Israelis are firmly in favor of a unity government, and firmly against new elections, a poll in Yisrael Hayom shows. Despite the near-impossible mathematics of assembling a coalition, at least given the current stances of the heads of most parties, 60% of Israelis are opposed to new elections to resolve the electoral deadlock. Only 26% said they were in favor, while 14% weren’t sure.
The poll by the Ma’agar Mohot organization, taken on behalf of the newspaper, polled 502 Israelis representative of a cross-section of the population. It has a 4.4% margin of error.
Although most Israelis want a unity government, they differ on what the nature of that government should be. The poll shows 29% of respondents preferring a unity government between the Likud, Blue and White, and including Yisrael Beytenu, which has said that it would join only such a government.
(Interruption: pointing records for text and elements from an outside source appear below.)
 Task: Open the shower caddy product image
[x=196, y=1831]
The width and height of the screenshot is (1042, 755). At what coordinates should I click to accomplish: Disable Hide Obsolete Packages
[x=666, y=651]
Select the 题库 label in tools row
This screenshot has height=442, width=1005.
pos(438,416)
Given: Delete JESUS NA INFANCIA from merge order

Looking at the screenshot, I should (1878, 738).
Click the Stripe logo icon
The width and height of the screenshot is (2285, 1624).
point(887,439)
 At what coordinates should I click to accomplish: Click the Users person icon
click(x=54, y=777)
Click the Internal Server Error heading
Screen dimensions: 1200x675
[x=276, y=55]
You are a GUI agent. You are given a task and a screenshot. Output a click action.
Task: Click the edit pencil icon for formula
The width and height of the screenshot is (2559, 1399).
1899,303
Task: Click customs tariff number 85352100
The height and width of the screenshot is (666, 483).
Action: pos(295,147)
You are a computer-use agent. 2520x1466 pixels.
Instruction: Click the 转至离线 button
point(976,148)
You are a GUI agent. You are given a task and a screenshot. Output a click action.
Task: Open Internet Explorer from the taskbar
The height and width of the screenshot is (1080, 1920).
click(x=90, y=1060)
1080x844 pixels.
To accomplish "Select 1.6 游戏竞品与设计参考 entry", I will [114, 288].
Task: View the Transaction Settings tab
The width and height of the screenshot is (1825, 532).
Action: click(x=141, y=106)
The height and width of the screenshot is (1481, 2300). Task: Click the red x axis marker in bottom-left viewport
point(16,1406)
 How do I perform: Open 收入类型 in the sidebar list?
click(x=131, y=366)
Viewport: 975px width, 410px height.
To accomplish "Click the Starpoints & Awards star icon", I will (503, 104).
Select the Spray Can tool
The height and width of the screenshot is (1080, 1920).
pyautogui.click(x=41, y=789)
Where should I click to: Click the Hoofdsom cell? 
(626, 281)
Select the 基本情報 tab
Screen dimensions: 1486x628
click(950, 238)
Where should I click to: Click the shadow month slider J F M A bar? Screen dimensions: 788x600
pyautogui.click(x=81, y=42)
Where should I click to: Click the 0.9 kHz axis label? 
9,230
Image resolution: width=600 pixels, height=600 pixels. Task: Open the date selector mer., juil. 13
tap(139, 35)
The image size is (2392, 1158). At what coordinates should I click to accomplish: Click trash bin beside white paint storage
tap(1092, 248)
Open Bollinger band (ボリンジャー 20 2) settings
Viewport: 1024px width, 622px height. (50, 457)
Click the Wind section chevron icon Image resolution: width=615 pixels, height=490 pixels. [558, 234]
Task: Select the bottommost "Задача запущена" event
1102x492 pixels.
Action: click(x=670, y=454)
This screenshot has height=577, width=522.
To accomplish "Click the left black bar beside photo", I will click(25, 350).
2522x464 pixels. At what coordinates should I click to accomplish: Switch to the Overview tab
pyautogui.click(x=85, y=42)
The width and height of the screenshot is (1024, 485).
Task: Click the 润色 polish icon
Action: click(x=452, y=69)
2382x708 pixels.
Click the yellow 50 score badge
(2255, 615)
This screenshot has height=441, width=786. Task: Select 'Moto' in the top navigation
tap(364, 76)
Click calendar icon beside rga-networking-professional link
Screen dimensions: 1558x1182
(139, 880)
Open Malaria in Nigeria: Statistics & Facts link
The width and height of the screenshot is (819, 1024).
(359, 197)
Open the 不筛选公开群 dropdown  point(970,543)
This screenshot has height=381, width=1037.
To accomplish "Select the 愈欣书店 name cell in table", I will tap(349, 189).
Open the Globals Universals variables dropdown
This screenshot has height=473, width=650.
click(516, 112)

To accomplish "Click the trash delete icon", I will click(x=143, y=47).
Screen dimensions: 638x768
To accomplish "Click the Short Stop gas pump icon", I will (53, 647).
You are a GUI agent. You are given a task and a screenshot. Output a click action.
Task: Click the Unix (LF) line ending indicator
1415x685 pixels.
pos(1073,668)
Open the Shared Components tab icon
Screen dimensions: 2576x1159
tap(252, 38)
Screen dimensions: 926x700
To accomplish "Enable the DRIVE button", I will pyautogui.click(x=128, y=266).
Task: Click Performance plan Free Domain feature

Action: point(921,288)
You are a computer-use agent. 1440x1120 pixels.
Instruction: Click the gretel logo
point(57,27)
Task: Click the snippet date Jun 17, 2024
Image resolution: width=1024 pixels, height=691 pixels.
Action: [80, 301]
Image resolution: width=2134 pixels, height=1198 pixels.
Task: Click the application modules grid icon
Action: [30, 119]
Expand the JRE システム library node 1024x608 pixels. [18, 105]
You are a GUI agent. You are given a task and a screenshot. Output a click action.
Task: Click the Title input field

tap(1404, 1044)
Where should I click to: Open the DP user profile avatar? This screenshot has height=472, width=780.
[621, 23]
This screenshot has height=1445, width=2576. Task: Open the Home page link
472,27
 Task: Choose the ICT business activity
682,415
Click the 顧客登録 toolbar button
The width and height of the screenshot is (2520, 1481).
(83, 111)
However, almost as many – 25% – said they wanted a unity government that included right-wing and religious parties. 23% said they wanted a narrow right-wing coalition without Blue and White, while only 9% said they wanted to see a government run by Blue and White but including chareidi parties. Of those who wanted to see Netanyahu and Gantz working together, 44% said that the prime minister should be first in a rotation arrangement, while 40% said Gantz should go first.
Also on the agenda were the various “bans” by political parties, primary of which was the outright refusal of Blue and White to join a government led by Netanyahu. 43% of those polled said that the ban was justified, while 39% said that it was not. 52% said that the ban by Avigdor Liberman of chareidi parties was wrong, while 30% supported it. Voters who identified with the center-left were much more likely to defend the ban on chareidi parties; 79% of those voters supported Liberman’s refusal to serve “with chareidim, messianists, the Democratic Camp and the Arab factions.” Meanwhile, 42% of those polled said that the refusal of chareidi parties to join a government that included Yair Lapid was not justified, while 34% said it was. Of chareidi voters, 81% said there was a good reason for that ban.
Chareidi voters were the biggest boosters of those who supported the idea of new elections, with 50% preferring that solution. They were closely followed by Otzma Yehudit voters, 45% of whom said they wanted a do-over, as did 35% of United Arab List voters. The least interested in new elections are Blue and White voters, 80% of whom said that new elections were a bad idea.